## WHAT IS ASKED
Rewrite every line of the material below as a JSON list of strings, with one string per line and blank lines omitted.

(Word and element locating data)
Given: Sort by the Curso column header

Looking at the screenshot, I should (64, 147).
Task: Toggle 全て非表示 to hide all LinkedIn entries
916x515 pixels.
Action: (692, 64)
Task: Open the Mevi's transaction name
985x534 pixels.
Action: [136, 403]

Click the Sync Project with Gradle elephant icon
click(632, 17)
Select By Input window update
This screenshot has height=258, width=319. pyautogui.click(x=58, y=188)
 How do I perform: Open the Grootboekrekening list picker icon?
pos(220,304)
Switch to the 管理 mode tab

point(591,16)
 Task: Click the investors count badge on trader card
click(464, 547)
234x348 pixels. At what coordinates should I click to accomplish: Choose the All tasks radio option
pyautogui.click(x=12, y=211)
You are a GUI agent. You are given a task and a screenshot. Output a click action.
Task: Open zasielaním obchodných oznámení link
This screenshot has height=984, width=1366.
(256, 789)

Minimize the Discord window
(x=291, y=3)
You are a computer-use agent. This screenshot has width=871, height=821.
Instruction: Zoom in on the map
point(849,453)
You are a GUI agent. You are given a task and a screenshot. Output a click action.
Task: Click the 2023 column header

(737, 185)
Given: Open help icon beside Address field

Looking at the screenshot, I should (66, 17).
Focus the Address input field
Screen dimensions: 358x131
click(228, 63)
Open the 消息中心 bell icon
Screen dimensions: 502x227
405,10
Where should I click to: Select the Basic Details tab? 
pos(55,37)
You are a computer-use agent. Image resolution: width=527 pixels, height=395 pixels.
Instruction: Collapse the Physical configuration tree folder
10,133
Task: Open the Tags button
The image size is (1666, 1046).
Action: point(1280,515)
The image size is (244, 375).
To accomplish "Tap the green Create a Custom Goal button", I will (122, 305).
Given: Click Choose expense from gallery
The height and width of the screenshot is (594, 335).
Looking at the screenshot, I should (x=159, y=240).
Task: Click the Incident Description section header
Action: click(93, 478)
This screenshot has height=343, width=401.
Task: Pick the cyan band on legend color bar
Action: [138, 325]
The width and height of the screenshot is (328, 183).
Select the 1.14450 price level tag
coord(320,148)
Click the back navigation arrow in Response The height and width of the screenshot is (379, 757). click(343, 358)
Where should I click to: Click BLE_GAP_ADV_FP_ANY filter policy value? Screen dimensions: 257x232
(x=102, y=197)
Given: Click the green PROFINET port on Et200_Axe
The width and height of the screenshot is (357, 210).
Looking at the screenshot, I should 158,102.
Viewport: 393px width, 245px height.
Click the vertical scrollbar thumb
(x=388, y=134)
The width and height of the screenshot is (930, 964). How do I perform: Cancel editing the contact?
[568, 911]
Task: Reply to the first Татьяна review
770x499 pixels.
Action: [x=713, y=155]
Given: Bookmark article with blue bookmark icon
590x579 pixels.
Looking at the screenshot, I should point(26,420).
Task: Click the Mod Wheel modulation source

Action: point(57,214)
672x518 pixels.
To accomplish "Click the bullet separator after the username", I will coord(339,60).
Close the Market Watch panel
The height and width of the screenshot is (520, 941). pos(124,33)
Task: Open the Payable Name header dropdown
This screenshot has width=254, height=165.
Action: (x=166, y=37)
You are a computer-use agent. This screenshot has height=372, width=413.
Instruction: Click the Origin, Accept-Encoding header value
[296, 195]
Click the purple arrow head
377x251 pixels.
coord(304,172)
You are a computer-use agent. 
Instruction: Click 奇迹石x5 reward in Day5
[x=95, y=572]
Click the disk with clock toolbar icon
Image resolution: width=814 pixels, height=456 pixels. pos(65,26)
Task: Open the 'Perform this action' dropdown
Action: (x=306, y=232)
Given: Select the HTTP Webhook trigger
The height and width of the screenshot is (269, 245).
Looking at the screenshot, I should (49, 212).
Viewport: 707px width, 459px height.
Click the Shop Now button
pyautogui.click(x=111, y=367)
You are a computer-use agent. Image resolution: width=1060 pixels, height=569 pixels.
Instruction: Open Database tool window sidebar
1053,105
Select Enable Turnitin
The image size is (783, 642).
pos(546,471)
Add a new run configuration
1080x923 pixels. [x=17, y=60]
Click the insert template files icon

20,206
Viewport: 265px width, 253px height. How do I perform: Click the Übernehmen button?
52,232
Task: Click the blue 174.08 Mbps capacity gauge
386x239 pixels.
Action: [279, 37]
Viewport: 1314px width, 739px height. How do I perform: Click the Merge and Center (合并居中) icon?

## RESULT OF THIS EXERCISE
[
  "Given: Sort by the Curso column header",
  "Looking at the screenshot, I should (64, 147).",
  "Task: Toggle 全て非表示 to hide all LinkedIn entries",
  "916x515 pixels.",
  "Action: (692, 64)",
  "Task: Open the Mevi's transaction name",
  "985x534 pixels.",
  "Action: [136, 403]",
  "Click the Sync Project with Gradle elephant icon",
  "click(632, 17)",
  "Select By Input window update",
  "This screenshot has height=258, width=319. pyautogui.click(x=58, y=188)",
  " How do I perform: Open the Grootboekrekening list picker icon?",
  "pos(220,304)",
  "Switch to the 管理 mode tab",
  "point(591,16)",
  " Task: Click the investors count badge on trader card",
  "click(464, 547)",
  "234x348 pixels. At what coordinates should I click to accomplish: Choose the All tasks radio option",
  "pyautogui.click(x=12, y=211)",
  "You are a GUI agent. You are given a task and a screenshot. Output a click action.",
  "Task: Open zasielaním obchodných oznámení link",
  "This screenshot has height=984, width=1366.",
  "(256, 789)",
  "Minimize the Discord window",
  "(x=291, y=3)",
  "You are a computer-use agent. This screenshot has width=871, height=821.",
  "Instruction: Zoom in on the map",
  "point(849,453)",
  "You are a GUI agent. You are given a task and a screenshot. Output a click action.",
  "Task: Click the 2023 column header",
  "(737, 185)",
  "Given: Open help icon beside Address field",
  "Looking at the screenshot, I should (66, 17).",
  "Focus the Address input field",
  "Screen dimensions: 358x131",
  "click(228, 63)",
  "Open the 消息中心 bell icon",
  "Screen dimensions: 502x227",
  "405,10",
  "Where should I click to: Select the Basic Details tab? ",
  "pos(55,37)",
  "You are a computer-use agent. Image resolution: width=527 pixels, height=395 pixels.",
  "Instruction: Collapse the Physical configuration tree folder",
  "10,133",
  "Task: Open the Tags button",
  "The image size is (1666, 1046).",
  "Action: point(1280,515)",
  "The image size is (244, 375).",
  "To accomplish \"Tap the green Create a Custom Goal button\", I will (122, 305).",
  "Given: Click Choose expense from gallery",
  "The height and width of the screenshot is (594, 335).",
  "Looking at the screenshot, I should (x=159, y=240).",
  "Task: Click the Incident Description section header",
  "Action: click(93, 478)",
  "This screenshot has height=343, width=401.",
  "Task: Pick the cyan band on legend color bar",
  "Action: [138, 325]",
  "The width and height of the screenshot is (328, 183).",
  "Select the 1.14450 price level tag",
  "coord(320,148)",
  "Click the back navigation arrow in Response The height and width of the screenshot is (379, 757). click(343, 358)",
  "Where should I click to: Click BLE_GAP_ADV_FP_ANY filter policy value? Screen dimensions: 257x232",
  "(x=102, y=197)",
  "Given: Click the green PROFINET port on Et200_Axe",
  "The width and height of the screenshot is (357, 210).",
  "Looking at the screenshot, I should 158,102.",
  "Viewport: 393px width, 245px height.",
  "Click the vertical scrollbar thumb",
  "(x=388, y=134)",
  "The width and height of the screenshot is (930, 964). How do I perform: Cancel editing the contact?",
  "[568, 911]",
  "Task: Reply to the first Татьяна review",
  "770x499 pixels.",
  "Action: [x=713, y=155]",
  "Given: Bookmark article with blue bookmark icon",
  "590x579 pixels.",
  "Looking at the screenshot, I should point(26,420).",
  "Task: Click the Mod Wheel modulation source",
  "Action: point(57,214)",
  "672x518 pixels.",
  "To accomplish \"Click the bullet separator after the username\", I will coord(339,60).",
  "Close the Market Watch panel",
  "The height and width of the screenshot is (520, 941). pos(124,33)",
  "Task: Open the Payable Name header dropdown",
  "This screenshot has width=254, height=165.",
  "Action: (x=166, y=37)",
  "You are a computer-use agent. This screenshot has height=372, width=413.",
  "Instruction: Click the Origin, Accept-Encoding header value",
  "[296, 195]",
  "Click the purple arrow head",
  "377x251 pixels.",
  "coord(304,172)",
  "You are a computer-use agent. ",
  "Instruction: Click 奇迹石x5 reward in Day5",
  "[x=95, y=572]",
  "Click the disk with clock toolbar icon",
  "Image resolution: width=814 pixels, height=456 pixels. pos(65,26)",
  "Task: Open the 'Perform this action' dropdown",
  "Action: (x=306, y=232)",
  "Given: Select the HTTP Webhook trigger",
  "The height and width of the screenshot is (269, 245).",
  "Looking at the screenshot, I should (49, 212).",
  "Viewport: 707px width, 459px height.",
  "Click the Shop Now button",
  "pyautogui.click(x=111, y=367)",
  "You are a computer-use agent. Image resolution: width=1060 pixels, height=569 pixels.",
  "Instruction: Open Database tool window sidebar",
  "1053,105",
  "Select Enable Turnitin",
  "The image size is (783, 642).",
  "pos(546,471)",
  "Add a new run configuration",
  "1080x923 pixels. [x=17, y=60]",
  "Click the insert template files icon",
  "20,206",
  "Viewport: 265px width, 253px height. How do I perform: Click the Übernehmen button?",
  "52,232",
  "Task: Click the blue 174.08 Mbps capacity gauge",
  "386x239 pixels.",
  "Action: [279, 37]",
  "Viewport: 1314px width, 739px height. How do I perform: Click the Merge and Center (合并居中) icon?"
]